# EXERCISE
This exercise calls for every line of the listing below that contains the word "items".

============================================================

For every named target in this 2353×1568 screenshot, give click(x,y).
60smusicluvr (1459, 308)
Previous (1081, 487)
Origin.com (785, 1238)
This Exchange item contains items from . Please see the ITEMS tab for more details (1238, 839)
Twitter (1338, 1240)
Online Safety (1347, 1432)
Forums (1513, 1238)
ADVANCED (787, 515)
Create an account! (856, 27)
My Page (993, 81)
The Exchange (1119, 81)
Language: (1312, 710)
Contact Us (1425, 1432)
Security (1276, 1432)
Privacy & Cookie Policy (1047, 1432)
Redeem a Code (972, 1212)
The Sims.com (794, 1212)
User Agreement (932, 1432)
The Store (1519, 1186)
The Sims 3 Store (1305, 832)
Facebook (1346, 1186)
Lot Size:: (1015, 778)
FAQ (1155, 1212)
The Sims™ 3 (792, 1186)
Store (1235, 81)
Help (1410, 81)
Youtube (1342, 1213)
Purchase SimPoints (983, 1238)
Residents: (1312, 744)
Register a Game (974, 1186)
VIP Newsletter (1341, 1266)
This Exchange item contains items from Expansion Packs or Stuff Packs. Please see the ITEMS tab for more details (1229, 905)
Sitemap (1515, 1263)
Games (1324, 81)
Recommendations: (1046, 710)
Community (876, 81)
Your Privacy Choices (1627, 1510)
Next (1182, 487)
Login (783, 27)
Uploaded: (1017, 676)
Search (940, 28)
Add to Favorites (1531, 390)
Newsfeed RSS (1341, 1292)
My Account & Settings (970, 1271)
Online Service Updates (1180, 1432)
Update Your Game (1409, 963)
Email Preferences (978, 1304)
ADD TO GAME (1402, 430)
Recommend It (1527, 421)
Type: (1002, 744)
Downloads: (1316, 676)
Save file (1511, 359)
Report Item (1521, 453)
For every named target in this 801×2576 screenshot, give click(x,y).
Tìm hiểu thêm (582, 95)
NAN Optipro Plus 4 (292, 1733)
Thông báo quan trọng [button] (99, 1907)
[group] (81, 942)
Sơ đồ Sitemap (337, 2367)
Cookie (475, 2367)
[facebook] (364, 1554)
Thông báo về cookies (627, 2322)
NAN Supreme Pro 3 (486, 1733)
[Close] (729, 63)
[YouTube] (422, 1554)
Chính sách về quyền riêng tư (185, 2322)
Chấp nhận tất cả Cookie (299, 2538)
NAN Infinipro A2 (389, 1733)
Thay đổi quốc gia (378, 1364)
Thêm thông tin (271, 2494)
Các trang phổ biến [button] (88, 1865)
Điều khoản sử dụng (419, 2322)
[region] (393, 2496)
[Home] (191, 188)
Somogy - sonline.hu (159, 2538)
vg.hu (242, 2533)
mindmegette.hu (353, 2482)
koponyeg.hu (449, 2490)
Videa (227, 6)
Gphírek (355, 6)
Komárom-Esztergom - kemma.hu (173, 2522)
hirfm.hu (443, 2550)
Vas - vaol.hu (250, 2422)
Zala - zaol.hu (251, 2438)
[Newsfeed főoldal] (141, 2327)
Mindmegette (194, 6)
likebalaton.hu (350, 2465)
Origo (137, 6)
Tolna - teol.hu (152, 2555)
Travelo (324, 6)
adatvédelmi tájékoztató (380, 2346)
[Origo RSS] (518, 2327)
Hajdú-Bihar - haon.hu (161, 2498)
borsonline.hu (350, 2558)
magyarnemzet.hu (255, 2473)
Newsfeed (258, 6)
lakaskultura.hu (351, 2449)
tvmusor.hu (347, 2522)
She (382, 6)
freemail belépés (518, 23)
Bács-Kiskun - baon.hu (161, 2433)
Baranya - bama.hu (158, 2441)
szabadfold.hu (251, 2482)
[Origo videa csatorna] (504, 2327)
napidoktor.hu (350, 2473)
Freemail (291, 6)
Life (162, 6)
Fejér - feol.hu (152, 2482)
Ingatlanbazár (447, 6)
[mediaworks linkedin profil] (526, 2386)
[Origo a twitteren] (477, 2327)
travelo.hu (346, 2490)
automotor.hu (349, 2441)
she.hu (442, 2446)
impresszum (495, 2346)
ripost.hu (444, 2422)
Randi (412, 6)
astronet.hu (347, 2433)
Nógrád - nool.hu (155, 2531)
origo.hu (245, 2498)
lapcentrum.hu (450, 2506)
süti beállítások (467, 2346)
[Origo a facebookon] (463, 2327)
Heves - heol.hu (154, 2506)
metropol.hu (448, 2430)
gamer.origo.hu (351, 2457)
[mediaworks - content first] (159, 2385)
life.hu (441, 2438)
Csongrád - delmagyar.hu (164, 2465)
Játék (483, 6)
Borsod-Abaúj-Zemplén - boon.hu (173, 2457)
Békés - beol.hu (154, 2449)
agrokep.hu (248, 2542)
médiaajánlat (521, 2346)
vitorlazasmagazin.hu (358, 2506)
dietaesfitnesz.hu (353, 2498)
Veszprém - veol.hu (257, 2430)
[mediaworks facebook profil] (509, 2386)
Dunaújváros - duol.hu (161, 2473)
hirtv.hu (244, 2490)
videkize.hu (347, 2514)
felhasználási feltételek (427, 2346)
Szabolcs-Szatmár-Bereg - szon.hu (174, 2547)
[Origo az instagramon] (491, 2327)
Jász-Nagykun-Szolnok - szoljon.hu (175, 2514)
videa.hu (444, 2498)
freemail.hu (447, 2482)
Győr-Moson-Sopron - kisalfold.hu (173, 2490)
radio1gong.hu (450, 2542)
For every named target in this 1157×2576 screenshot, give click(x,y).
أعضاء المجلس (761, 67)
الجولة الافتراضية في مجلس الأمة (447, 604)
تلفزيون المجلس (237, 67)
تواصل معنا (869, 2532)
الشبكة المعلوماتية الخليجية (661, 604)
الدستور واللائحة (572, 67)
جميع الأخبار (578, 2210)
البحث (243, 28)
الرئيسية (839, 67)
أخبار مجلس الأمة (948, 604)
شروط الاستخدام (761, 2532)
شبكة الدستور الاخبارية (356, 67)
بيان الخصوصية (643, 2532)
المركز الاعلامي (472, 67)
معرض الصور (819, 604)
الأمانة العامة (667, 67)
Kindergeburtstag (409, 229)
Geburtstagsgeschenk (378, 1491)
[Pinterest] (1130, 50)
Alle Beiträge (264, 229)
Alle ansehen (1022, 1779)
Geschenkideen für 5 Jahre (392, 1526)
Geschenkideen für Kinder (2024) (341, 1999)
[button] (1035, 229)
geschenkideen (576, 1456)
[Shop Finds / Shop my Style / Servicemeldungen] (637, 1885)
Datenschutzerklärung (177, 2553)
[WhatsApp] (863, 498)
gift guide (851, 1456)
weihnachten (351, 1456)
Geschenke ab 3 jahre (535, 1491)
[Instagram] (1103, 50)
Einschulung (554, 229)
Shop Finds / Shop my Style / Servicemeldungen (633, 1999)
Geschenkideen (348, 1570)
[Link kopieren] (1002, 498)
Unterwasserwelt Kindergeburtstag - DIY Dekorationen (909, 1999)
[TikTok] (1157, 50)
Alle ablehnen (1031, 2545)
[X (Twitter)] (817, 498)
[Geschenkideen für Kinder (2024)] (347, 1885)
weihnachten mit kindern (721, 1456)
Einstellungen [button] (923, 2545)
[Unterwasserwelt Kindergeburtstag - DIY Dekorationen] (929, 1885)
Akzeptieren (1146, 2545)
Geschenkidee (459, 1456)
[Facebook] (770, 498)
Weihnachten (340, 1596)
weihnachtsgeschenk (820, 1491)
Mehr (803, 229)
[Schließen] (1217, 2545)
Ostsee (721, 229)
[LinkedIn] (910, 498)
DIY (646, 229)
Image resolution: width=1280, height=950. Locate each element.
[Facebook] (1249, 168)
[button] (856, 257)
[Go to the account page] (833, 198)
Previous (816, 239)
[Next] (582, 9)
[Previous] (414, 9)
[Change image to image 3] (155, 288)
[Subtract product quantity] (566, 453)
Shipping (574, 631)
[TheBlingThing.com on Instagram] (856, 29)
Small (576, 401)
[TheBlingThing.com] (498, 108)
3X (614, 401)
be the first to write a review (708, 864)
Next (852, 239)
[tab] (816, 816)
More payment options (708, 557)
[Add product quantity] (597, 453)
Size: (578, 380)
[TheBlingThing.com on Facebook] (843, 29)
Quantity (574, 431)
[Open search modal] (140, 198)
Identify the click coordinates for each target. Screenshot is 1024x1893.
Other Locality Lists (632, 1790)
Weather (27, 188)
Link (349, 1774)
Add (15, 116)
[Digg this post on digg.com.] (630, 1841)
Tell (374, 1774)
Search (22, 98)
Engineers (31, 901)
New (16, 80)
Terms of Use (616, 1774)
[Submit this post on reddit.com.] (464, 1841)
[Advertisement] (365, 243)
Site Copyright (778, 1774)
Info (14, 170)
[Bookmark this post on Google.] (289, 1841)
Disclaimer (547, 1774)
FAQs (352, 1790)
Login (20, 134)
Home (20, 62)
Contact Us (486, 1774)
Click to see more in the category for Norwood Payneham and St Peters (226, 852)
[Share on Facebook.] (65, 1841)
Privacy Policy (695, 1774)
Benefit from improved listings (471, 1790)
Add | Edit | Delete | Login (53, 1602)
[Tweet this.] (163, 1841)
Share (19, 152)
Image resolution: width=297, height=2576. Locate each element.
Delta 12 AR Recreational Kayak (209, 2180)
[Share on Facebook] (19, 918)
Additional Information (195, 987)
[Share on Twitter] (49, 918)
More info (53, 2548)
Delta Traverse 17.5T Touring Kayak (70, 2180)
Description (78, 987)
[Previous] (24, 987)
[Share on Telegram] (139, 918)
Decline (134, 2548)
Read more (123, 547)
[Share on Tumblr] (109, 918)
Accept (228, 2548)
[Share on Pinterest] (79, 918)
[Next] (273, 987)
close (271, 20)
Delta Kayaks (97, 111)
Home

============================================================

# ANSWER SPACE
This Exchange item contains items from . Please see the ITEMS tab for more details (1238, 839)
This Exchange item contains items from Expansion Packs or Stuff Packs. Please see the ITEMS tab for more details (1229, 905)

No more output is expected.